Chavez, who had undergone cancer treatment in Cuba, was addressing the first of a series of planned election rallies across the nation.
"The Bolivarian hurricane is back!" Chavez roared, referring to his concept of Bolivarianism, a leftist movement founded to establish popular democracy, economic independence, equitable distribution of revenues, and an end to political corruption in Latin America.
On March 16, Chavez returned home almost three weeks after he underwent an operation in Cuba to have a lesion containing cancerous cells removed, Press TV reported.
Surgeons at Havana's Cimeq Hospital operated on the 57-year-old socialist leader for 90 minutes on February 27.
He had been diagnosed with a two-centimeter-long lesion in the same part of his body from which a cancerous tumor was removed in 2011.
The Venezuelan leader, who came to power in 1999, is seeking another six-year term in the upcoming presidential election, which will be held on October 7, 2012.
On Friday, Chavez said that Venezuela poses no threat to anyone, including the United States, which considers the Bolivarian Republic a hostile state.
In an interview with Fox News on Wednesday, Republican U.S. presidential candidate Mitt Romney said President Barack Obama is "simply naive" if he thinks Chavez does not pose a threat to the U.S. and accused Obama of playing down the risk posed by the socialist leader.

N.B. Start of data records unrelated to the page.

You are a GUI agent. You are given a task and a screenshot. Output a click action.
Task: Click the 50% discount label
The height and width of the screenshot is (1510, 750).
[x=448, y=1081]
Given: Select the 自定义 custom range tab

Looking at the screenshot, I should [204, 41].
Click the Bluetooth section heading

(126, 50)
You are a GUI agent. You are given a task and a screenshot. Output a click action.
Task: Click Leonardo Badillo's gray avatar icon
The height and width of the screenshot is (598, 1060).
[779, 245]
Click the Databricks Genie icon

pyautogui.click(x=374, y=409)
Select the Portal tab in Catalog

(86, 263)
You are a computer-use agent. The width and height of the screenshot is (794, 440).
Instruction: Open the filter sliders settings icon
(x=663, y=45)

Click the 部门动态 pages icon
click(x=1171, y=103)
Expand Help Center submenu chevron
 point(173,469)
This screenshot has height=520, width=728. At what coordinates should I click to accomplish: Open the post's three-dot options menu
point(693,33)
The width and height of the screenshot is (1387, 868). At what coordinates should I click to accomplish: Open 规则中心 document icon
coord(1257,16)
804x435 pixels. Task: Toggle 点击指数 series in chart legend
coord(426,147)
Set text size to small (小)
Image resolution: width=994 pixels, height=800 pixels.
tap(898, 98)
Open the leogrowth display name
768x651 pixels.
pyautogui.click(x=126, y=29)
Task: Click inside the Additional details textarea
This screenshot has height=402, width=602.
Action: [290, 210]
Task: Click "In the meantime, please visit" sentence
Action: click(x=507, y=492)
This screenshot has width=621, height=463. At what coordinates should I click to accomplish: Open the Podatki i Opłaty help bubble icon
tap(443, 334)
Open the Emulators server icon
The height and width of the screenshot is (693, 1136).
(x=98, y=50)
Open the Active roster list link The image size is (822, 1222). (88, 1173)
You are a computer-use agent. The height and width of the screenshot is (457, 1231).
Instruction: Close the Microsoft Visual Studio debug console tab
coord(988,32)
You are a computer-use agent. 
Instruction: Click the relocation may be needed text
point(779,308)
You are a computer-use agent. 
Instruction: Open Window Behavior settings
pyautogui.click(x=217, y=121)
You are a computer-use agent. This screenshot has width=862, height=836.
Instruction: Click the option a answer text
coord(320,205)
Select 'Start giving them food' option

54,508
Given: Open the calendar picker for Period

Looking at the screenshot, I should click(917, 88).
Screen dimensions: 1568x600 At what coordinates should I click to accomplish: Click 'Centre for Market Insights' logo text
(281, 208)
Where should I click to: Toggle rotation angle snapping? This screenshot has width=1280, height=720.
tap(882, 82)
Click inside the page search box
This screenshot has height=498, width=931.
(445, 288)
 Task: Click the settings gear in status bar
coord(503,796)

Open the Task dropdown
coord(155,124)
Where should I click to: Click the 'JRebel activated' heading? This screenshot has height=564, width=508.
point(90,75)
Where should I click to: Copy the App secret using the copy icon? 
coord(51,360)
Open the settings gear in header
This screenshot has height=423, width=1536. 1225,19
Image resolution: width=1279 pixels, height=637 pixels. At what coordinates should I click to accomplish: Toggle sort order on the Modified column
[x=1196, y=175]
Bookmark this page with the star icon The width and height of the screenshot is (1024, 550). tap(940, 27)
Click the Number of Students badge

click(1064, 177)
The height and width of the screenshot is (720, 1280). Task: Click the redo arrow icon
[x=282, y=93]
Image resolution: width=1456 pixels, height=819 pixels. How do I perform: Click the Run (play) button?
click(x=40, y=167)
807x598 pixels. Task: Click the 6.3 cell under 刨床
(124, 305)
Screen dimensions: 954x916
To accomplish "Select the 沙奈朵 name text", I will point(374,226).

"The Venezuela of today is no threat to anyone," Chavez said on Friday during an interview with a local Venezuelan television station.
“It has all been a hoax by the imperialists and global far right: that uranium is being enriched in Venezuela, that we're setting up missiles here, that we're supporting terrorism.”
Whenever there were efforts to improve relations between Washington and Caracas, Chavez said, they were criticized by powerful “snipers” who issued threats in the U.S. media.
Late last year Obama told a Venezuelan newspaper the United States had no intention of intervening in Venezuela's foreign relations - but he believed the government's ties with Iran and Cuba had not benefited the Venezuelan people.
With both Chavez and Obama running for re-election this year, Chavez struck a conciliatory tone, saying the latest comments by his U.S. counterpart needed to seen in context.
“Obama is campaigning. He's a candidate. I hope the real revolutionaries understand well. I think that Barack Obama - aside from 'the president' - is a good guy,” he said.